Montenegro’s ANB (Agency for National Security) said the country is “under a hybrid war at the moment”.
Dusan Polovic, a government official, said: “I can say with certainty that this attack that Montenegro is experiencing these days comes directly from Russia.”
However, research from VX-Underground found that the Cuba Ransomware Team had taken credit for the attack. Although the group has links to Russian-speaking hackers, the researchers are sure that the criminal gang is not state-sponsored.
That doesn’t rule out the prospect of the attack being politically motivated. It could have been the work of independent, pro-Russian forces that want to support their country – although it’s just as likely that this was another indiscriminate attack against an easy target.
Either way, the attacks continue, with the US Embassy in Montenegro issuing a warning to Americans in the country, stating that the ongoing assaults could disrupt essential services.
“The attack may include disruptions to the public utility, transportation (including border crossings and airport), and telecommunication sectors,” it said.
Energy firm Encevo crippled by ransomware
Encevo became the latest energy giant to fall victim to ransomware last month after it was targeted by the cyber criminal gang BlackCat.
The Luxembourg-based conglomerate’s systems were disrupted for two weeks following the attack, although it confirmed that energy supplies were not affected.
According to a blog that the attackers posted on their dark web site, the ransomware gang claimed to have stolen 150GB of data, including contracts, agreements, passports, bills and emails.
The attack followed intrusions into two Encevo Group subsidiaries the previous week, with the electricity network and gas pipeline operator Cros and the energy supplier Enovos facing disruption to their customer-facing portals.
It later transpired that the attacker had exfiltrated data and rendered several computer systems inaccessible.
Twilio caught out by SMS phishing scam
The tech giant Twilio, which provides text message notification services, was recently caught out by an SMS phishing scam.
SMS phishing (or ‘smishing’) is a long-established technique among fraudsters.

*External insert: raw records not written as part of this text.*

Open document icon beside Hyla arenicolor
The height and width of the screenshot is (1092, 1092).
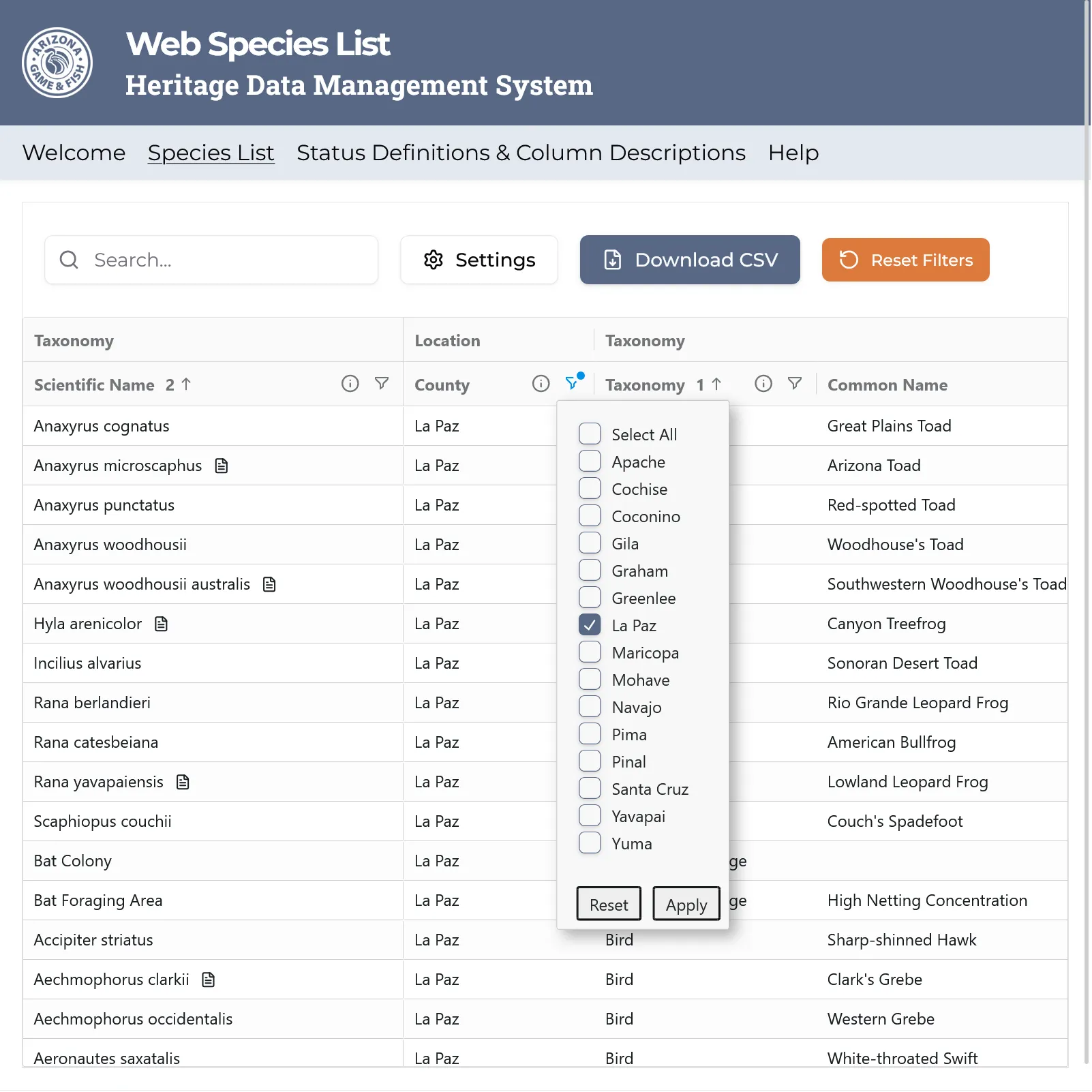point(162,624)
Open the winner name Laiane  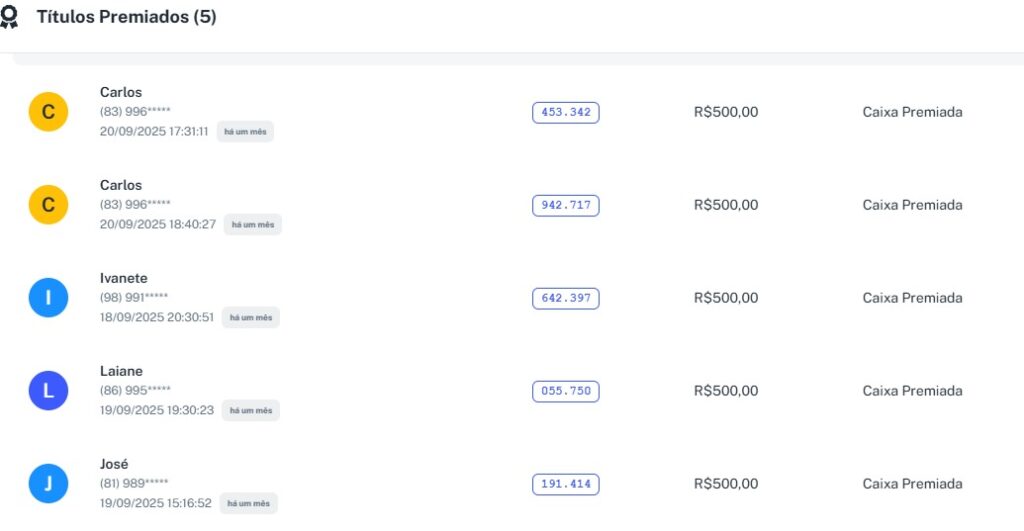(x=121, y=371)
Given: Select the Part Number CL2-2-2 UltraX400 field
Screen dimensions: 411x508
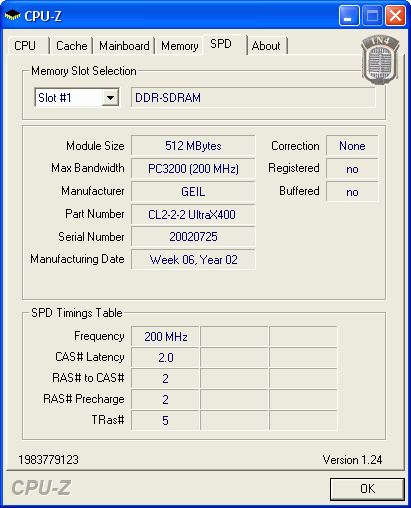Looking at the screenshot, I should click(193, 214).
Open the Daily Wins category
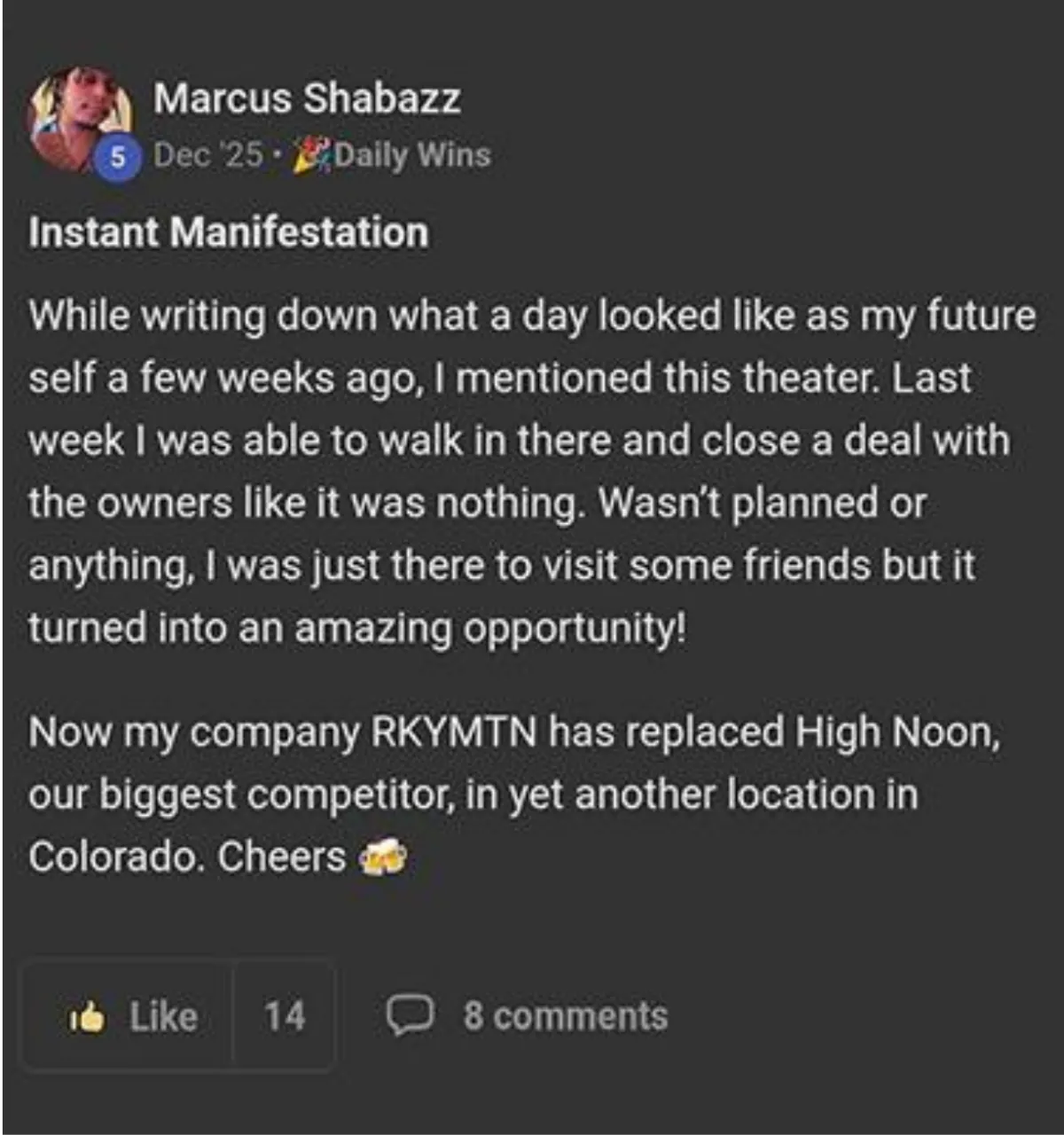Image resolution: width=1064 pixels, height=1135 pixels. [x=412, y=155]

As with email phishing, fraudsters impersonate a legitimate company in a message that tricks the recipient into following a bogus link.
In this case, the criminal hackers masqueraded as the IT service management firm Okta (which, coincidentally, got caught out by a scam just like this in March). The text message told Twilio employees that they were required to log into their accounts again because their previous session had expired.

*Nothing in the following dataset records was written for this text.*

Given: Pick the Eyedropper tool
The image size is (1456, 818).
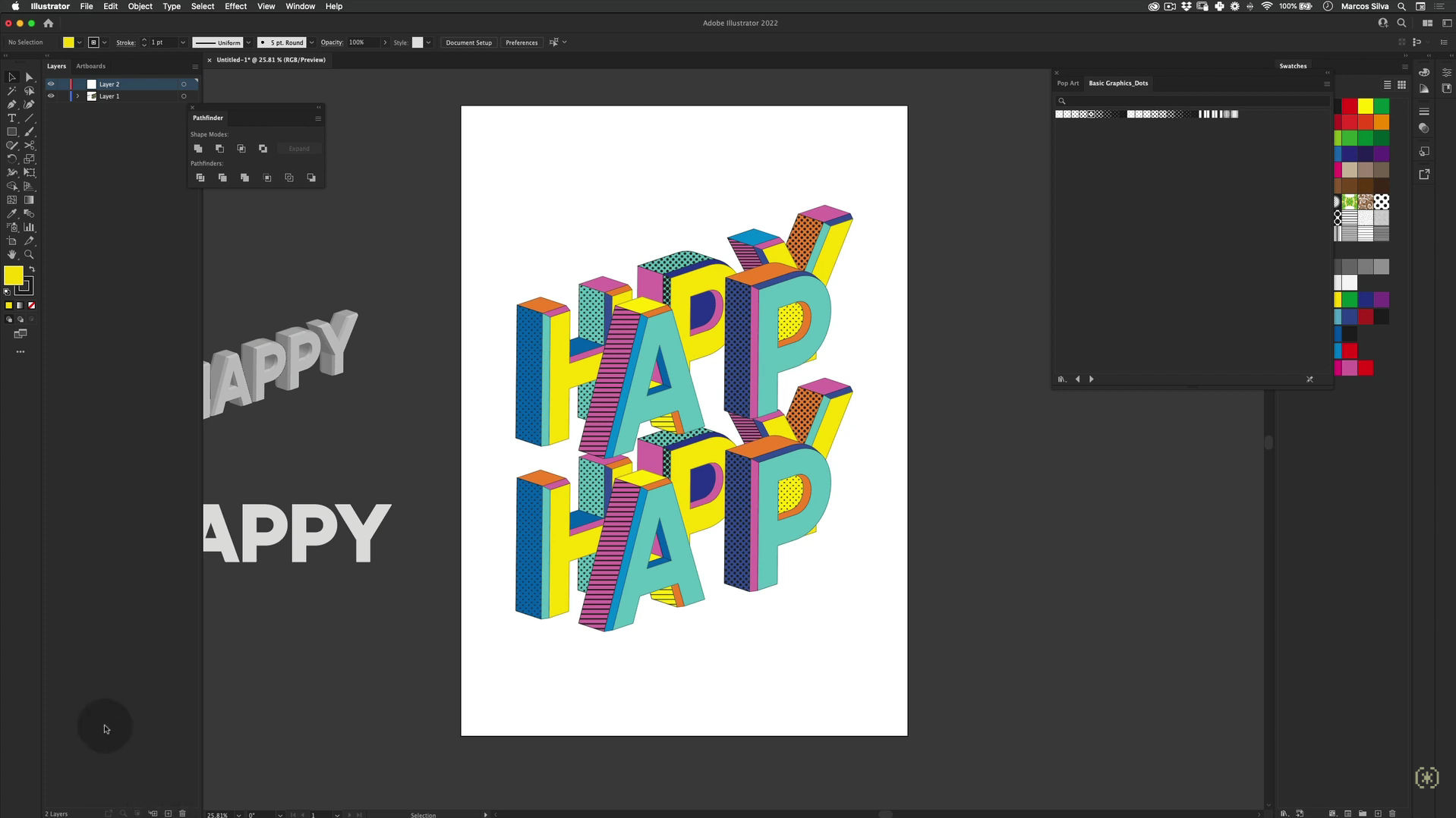Looking at the screenshot, I should click(11, 214).

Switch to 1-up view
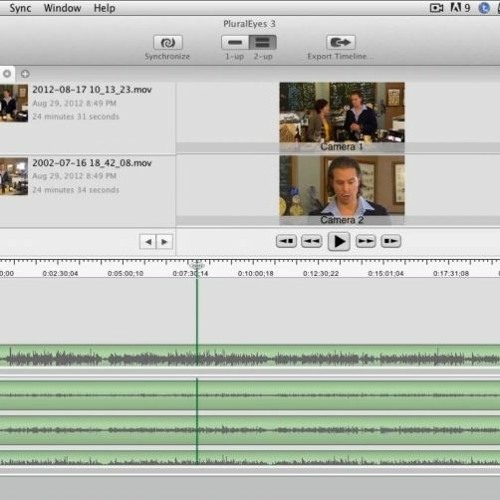coord(235,43)
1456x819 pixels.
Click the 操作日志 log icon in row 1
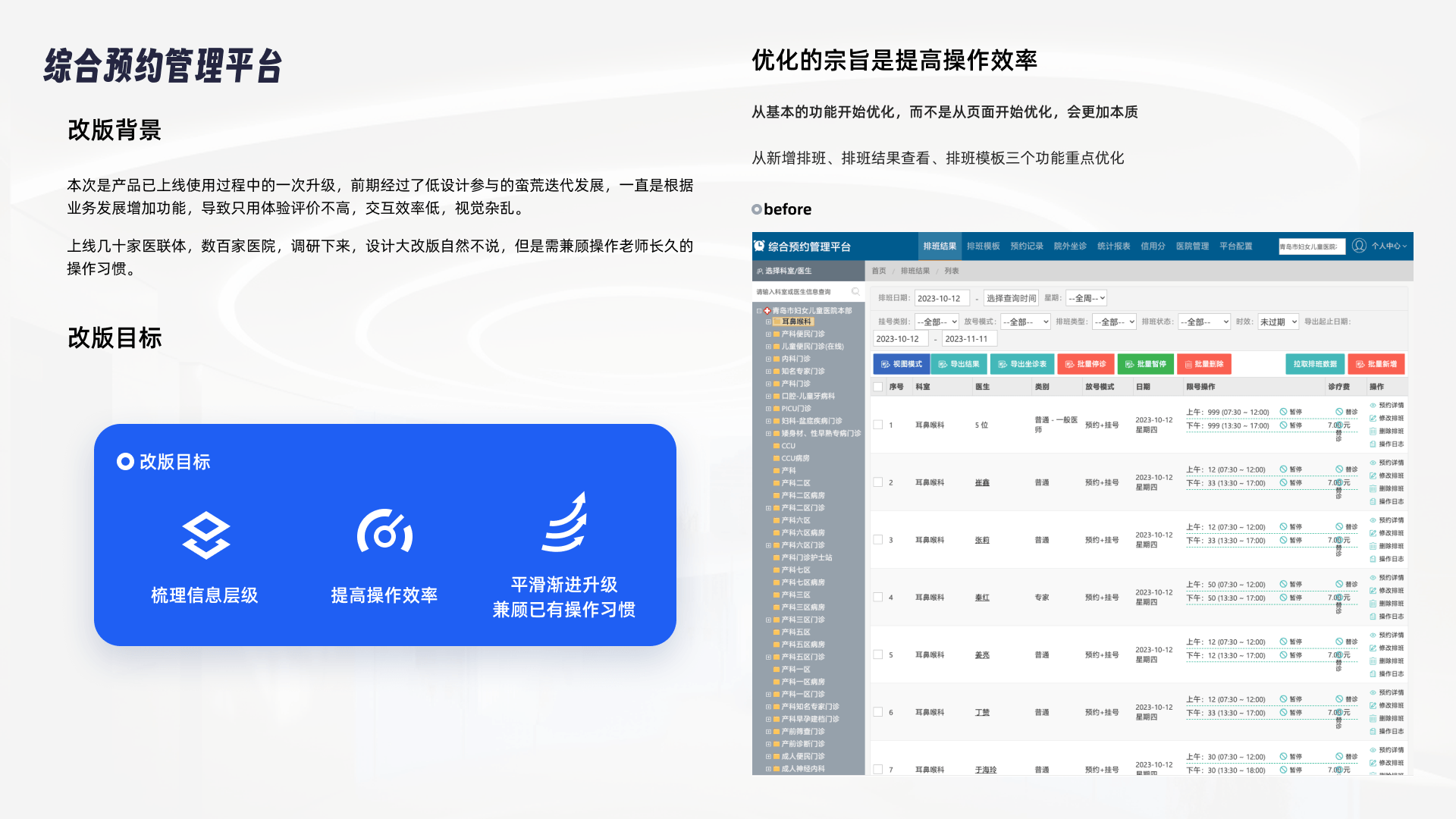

The SMS contained a link to a login page that faithfully recreated Okta’s legitimate site. At least one employee fell for the scam, handing over their credentials to the scammer.
Twilio provided an example of one of the fraudulent text messages.
The security breach was discovered four days later, on 8 August, by which time the fraudsters would have been able to exfiltrate vast amounts of sensitive information.
According to Twilio’s statement, the scammers had access to customers’ physical and IP addresses, payment card details, proof of identity and email addresses.
The organisation added that it was working with US mobile phone providers “to shut down the actors and worked with the hosting providers serving the malicious URLs to shut those accounts down”.
It added that “the threat actors seemed to have sophisticated abilities to match employee names from sources with their phone numbers.”